RiskTrigger volumeMitigation
Token cost explosion48 memos × 6 commanders = 288 LLM calls at full transcript lengthHeimerdinger produces a compressed entity/theme summary first; downstream commanders read the summary + only relevant transcript excerpts, not full text
Commander context-window overflowMemos > 3000 words each (confirmed: Zameel and Thomas memos are ~49K and ~47K bytes respectively — single-line transcripts, not line-separated)Stage 1 chunking: transcripts > 2000 words are split into 1000-word overlapping chunks; each commander sees chunks, not full text. CRITICAL: one-line transcripts must be handled by word-split, not line-split
Write contention on syntheses folder288 concurrent writesAlready mitigated by per-commander namespaced file paths; Stage 4 is single-writer
Redundant fanning (irrelevant memos)Ambient / non-speech recordingsHeimerdinger runs first as gate; if classifier_tags: [no-speech], remaining 5 commanders skip
Nujabes without raw audioAll current memosNujabes runs transcript-proxy mode by default; audio mode is opt-in when .m4a is explicitly retained
L over-flaggingDense analytical memosL applies a relevance threshold: only flags claims Michael makes in first person with assertion confidence; background conversation is lower priority
Routing noise to cross-pillar colonelsHigh-volume batchesCross-pillar routing note is written only once per batch, not once per memo — batched into cross-pillar-routing.md
NEW — Thematic clustering at 48-memo volumeBatches with many related memos (e.g., 3 Trust sessions, 2 Thomas sessions)Sung Jinwoo writes a cluster-synthesis note grouping related memos before individual cross-pillar routing — avoids 3 separate FORGE routing notes for the same signal
NEW — File-size varianceMemos ranging from 10K to 49K bytes (5× difference in this batch)Stage 1 routes memos into size tiers: small (<15K), medium (15-30K), large (>30K); large memos get dedicated micro-batch slots to avoid context crowding

10. Pre-Flight Verification Step (NEW — v1.1)

Why added: In the 2026-05-29 training run, 6 of 8 substantive memos were initially missed.

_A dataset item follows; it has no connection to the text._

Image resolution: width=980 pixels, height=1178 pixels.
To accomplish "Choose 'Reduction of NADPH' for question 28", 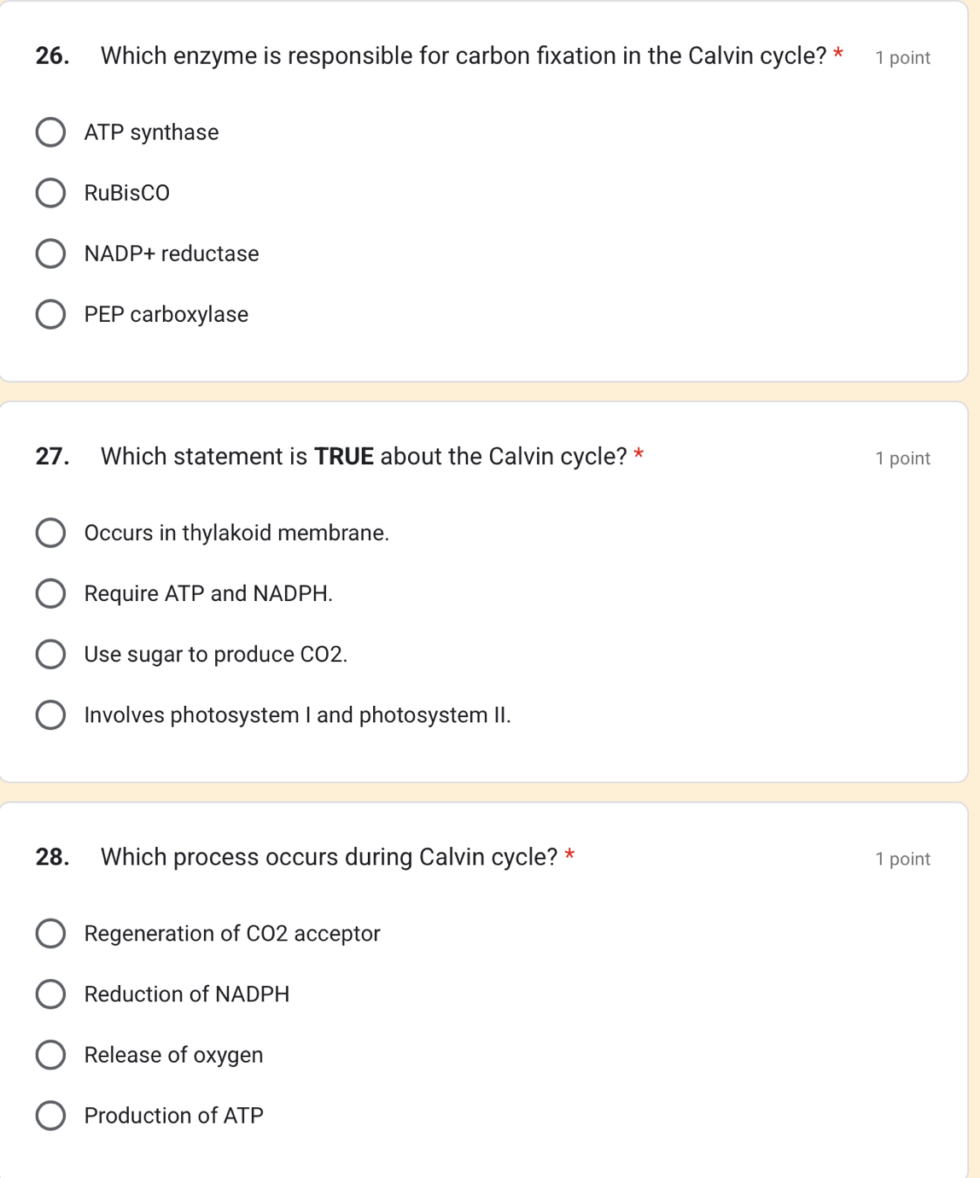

The root cause was a classification error: transcript files with multi-KB content were treated as empty because the ingestion check did not verify actual content — it relied on assumptions about file state.

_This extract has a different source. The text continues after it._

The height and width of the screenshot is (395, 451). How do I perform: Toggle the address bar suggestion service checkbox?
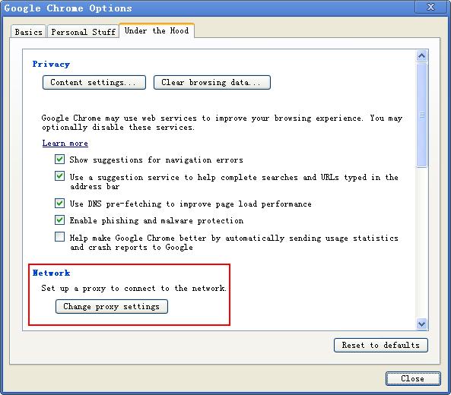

Pre-flight rule (mandatory from v1.1 onwards):

For every *_transcript.txt file in inbox/Voice Memos/:

  Step A — Size check:
    wc -c <file> → must be > 0 bytes
    If 0: classify as EMPTY-TRANSCRIPT; log and skip (do not silently ignore)

  Step B — Content check:
    Read first 100 characters of file
    If all whitespace or null bytes: classify as WHITESPACE-ONLY; log and skip
    If non-trivial text present: classify as VALID

  Step C — Single-line check:
    If file has 1 line but > 500 bytes: flag as SINGLE-LINE-TRANSCRIPT
    This memo requires word-split chunking at Stage 1, not line-split
    Log the flag in routing-manifest.yaml under field: transcript_format: single-line

  Output:
    All VALID files proceed to Stage 1
    All EMPTY-TRANSCRIPT and WHITESPACE-ONLY files are logged to
      the-government/information_reference/reference_voice-memo-syntheses/<date>/skipped-transcripts.log
    A re-pass is triggered if any file is classified EMPTY-TRANSCRIPT and was
    previously present (i.e., it may have been written but not yet populated by Whisper)

Re-pass trigger: If a VALID file was present at the time of Stage 1 ingestion but was not included in the batch (i.e., discovered only in a later pass), the pipeline emits a RE-PASS-REQUIRED flag and reruns Stage 1 for the missed files. The prior batch is not reprocessed — only the missed memos are added.